Todd Souza (born December 13, 1964) is an American professional stock car racing driver who competes full-time in the ARCA Menards Series West and part-time in the ARCA Menards Series, driving the No. 13 Ford for his team, Central Coast Racing. He has also driven in what is now the NASCAR Xfinity Series, making two starts in 2007, and part-time in what is now the ARCA Menards Series East.

Racing career

He attempted to make his debut in the NASCAR Busch Series (now the Xfinity Series) in 2005 at the series' inaugural race at the Autódromo Hermanos Rodríguez road course in Mexico City. Fielding his own No. 97 Chevrolet, Souza failed to qualify. He returned later that year at the other road course on the schedule, Watkins Glen, and did not qualify again. After not entering any races in 2006, Souza returned to the Busch Series in 2007, again at Mexico City, but now using the No. 13, his West Series car number. Unlike two years earlier, he made the field this time. After finishing a solid 23rd in his debut, he attempted one other race that year, Phoenix in November, where he successfully qualified for the race but crashed out and finished 40th. That race is his last start in the series to date.

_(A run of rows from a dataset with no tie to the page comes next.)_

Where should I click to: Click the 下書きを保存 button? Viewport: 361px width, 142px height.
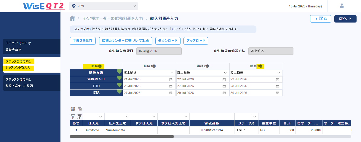83,41
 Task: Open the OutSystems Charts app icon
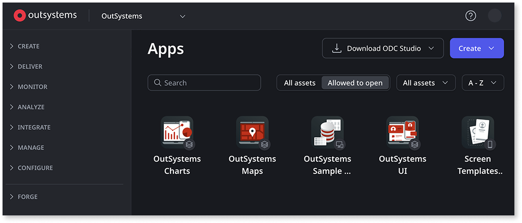coord(177,132)
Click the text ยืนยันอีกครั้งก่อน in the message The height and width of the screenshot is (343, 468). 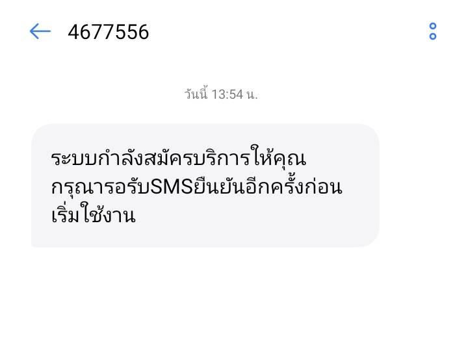pyautogui.click(x=268, y=186)
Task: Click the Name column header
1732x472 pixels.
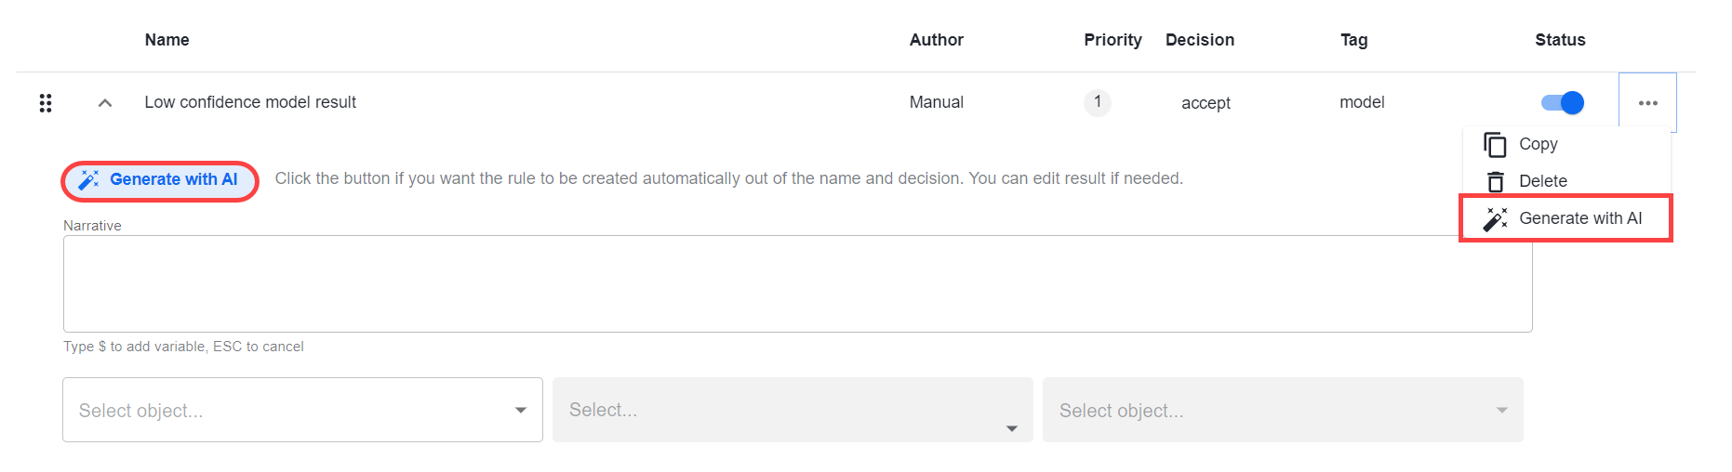Action: tap(167, 40)

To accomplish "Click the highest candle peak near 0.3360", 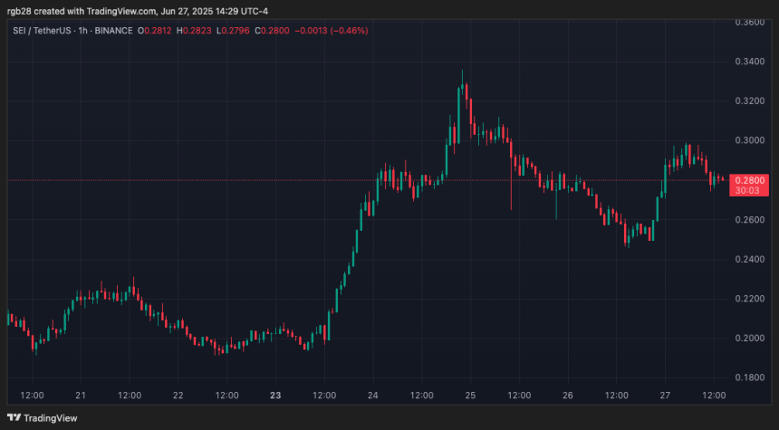I will [x=463, y=72].
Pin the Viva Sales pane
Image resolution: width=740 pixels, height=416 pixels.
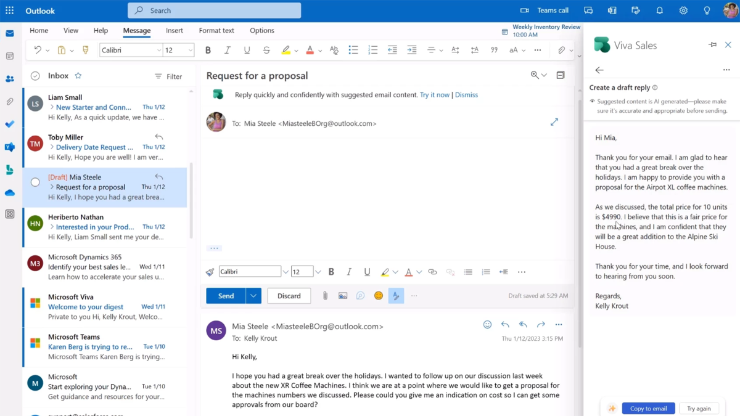click(712, 44)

Souza has competed in NASCAR's West Series since 2006. He has one career win in the series, coming at Miller Motorsports Park in Utah in 2008. He completed his first full-time season in 2017 before scaling back to part-time for the 2018 season.

Souza's 2019 season was highlighted by two top-three finishes: a third-place run at Colorado National Speedway (his first podium in two years) and a runner-up finish at Meridian Speedway. He also made headlines at Gateway after on-track contact with Hailie Deegan, calling her "spoiled and rotten" and deeming her move "disrespectful."

Souza's crew chief is Michael Muñoz, who has worked with him since the late 2000s.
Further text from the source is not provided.